Judging by the small crowd of Old Town residents gathered at Lyles Crouch Elementary School Tuesday night to hear details of the old Woodrow Wilson Bridge detonation set for midnight August 28 it is pretty much a non-event. What was advertised as a two hour briefing end within one hour.
Detonation of the nearly half-mile stretch of steel girders that supported the now denuded old span over Jones Point Park will be more like a nearby lightening strike and clap of thunder than an explosion, according to Dennis Brown, project engineer, Corman Construction, whose subcontractor demolition experts will drop the steel beams.
The operation will also produce a flash or multiple flashes "similar to individual stadium lights illuminating briefly across the length of Jones Point Park," according to the detonation explanation flyer at the meeting. "If you blink you'll miss it," Brown told the 25 citizens present.
"We have removed all the concrete decking from the bridge on the 1,600 foot stretch from the river to S. Royal Street. We will now make engineer cuts in the beams and insert cutting charges. These plastic tubes, surrounded by copper and filled with a liquid explosive, when detonated generate an enormous amount of heat for one quarter of a second. That burns through the steel beams and they drop to the ground," he explained.
The greatest concern for those residents closest to the bridge was the concussion generated by the beams hitting the ground and what impact that might have on their homes. "That concussion should be no more than a tractor trailer driving down Green Street," Brown said.
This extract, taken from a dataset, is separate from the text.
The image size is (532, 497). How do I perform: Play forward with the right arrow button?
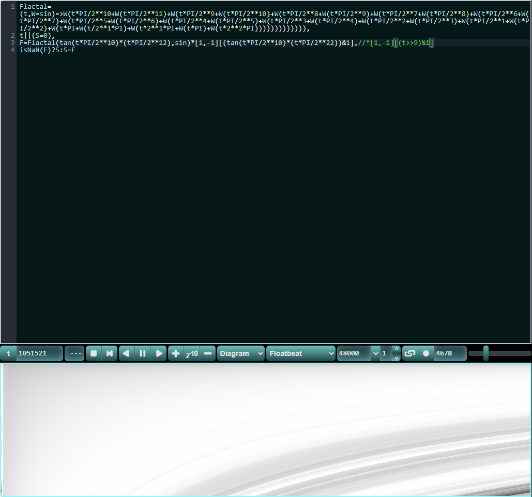[x=159, y=353]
A CONCUSSION READING of point five can crack the seams in drywall, according to Brown. The bridge demolition experts are expecting no more than point three. "This subcontractor has never had a mistake," Brown assured the audience.
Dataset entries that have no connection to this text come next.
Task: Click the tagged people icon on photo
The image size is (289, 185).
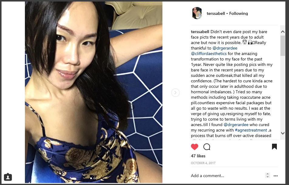Action: click(8, 177)
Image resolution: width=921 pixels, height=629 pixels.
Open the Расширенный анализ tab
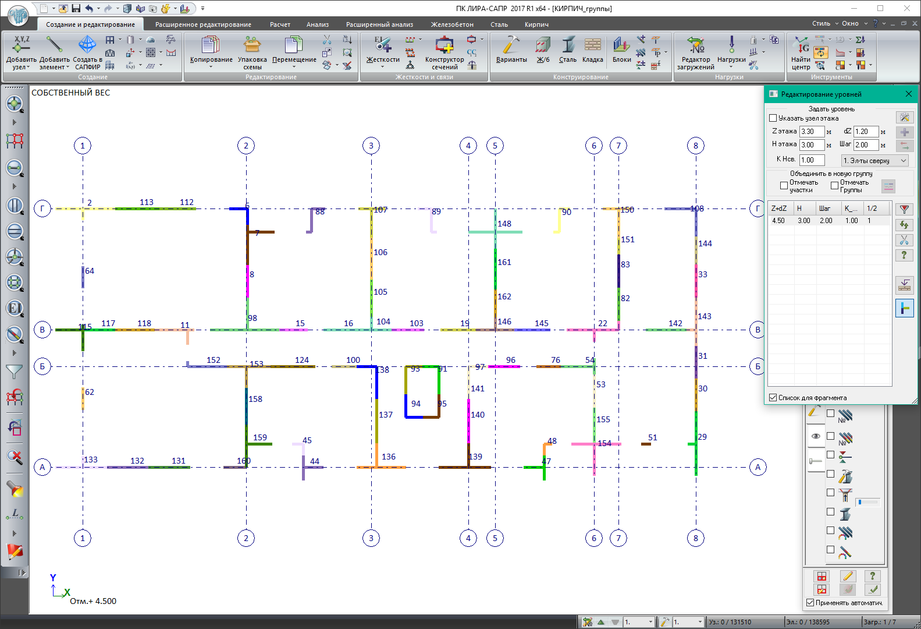pyautogui.click(x=379, y=24)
However, to increase that safety factor, arrangements have been made to deploy elements of the Alexandria Fire Department throughout the residential area nearest the bridge. "We have looked at this from every possible angle for your safety," said William A.
Coates, assistant fire marshall, Alexandria Fire Department.
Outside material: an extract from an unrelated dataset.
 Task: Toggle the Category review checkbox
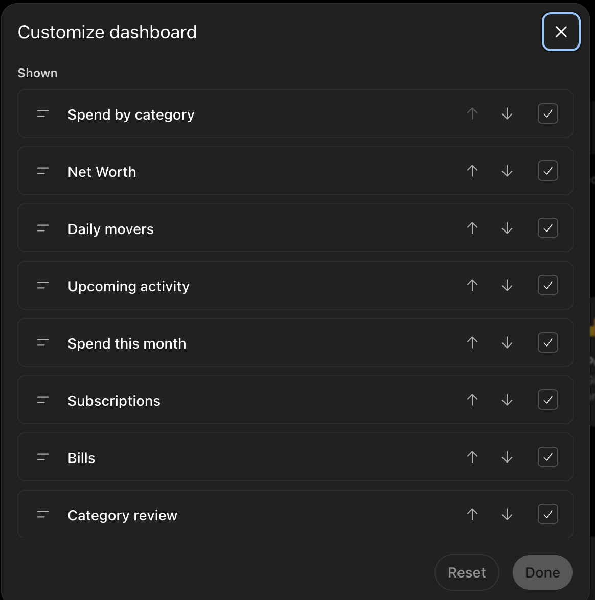pyautogui.click(x=547, y=514)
"I really do believe we have dotted all the I's and crossed all the T's," Brown added. Additionally, there will be approximately 14 Alexandria Police Department officers disbursed throughout the area to prevent anyone from coming within the 350 feet "clear zone," according to Brown.
Officers will be deployed at the intersections of Green/Lee, Green/Fairfax, and Green/Royal streets, along with officers at the south ends of Lee and Fairfax streets. For added safety, emergency response teams will be staged at the intersection of Green and South Royal streets as well as at South Street.
Although no residences are within this "clear zone" residents within a 500 foot perimeter are being required to remain in their homes from 11:45 p.m. to 12:15 a.m. as a added precaution. A special viewing area for spectators will be set up on the South Washington Street Beltway overpass, according Alex Lee,
community liaison, Woodrow Wilson Bridge Project.
PRE-DETONATION SURVEYS on the exterior of homes within the safety zone on South Lee and South Fairfax as well as the Hunting Point Towers buildings, Jones Point Lighthouse, and St. Mary's School will be conducted by the detonation contractor, according to the Bridge Project. Seismic monitors will be placed in those areas and structures will be re-inspected following the event.
The so-called "steel drop" date has been changed several times since it was first announced last month. Originally it was scheduled for August 30, then August 29, and finally August 28.
However, the time has remained 11:59 p.m.
The reason for the late hour, according to Lee, is that traffic must be stopped on the Capital Beltway for approximately 30 minutes. There will also be a 30 minute no-fly period for aircraft and a 30 minute closure of that area of the Potomac River from the navigation channel to the Virginia shoreline.
The winner of "The Toughest Bridge Commute Contest," Dan Ruefly of Accokeek, Md., will push the detonation plunger from the top of Hunting Tower at 11:59 p.m. That will set off the series of burn detonations to produce the "steel drop."
Once the steel beams are cut and removed from the site by truck, the concrete columns will be chipped away by excavators with jack hammers known as "hoe rams." All other demolition work, except for the August 28 detonation, is being conducted during daylight hours Monday through Saturday.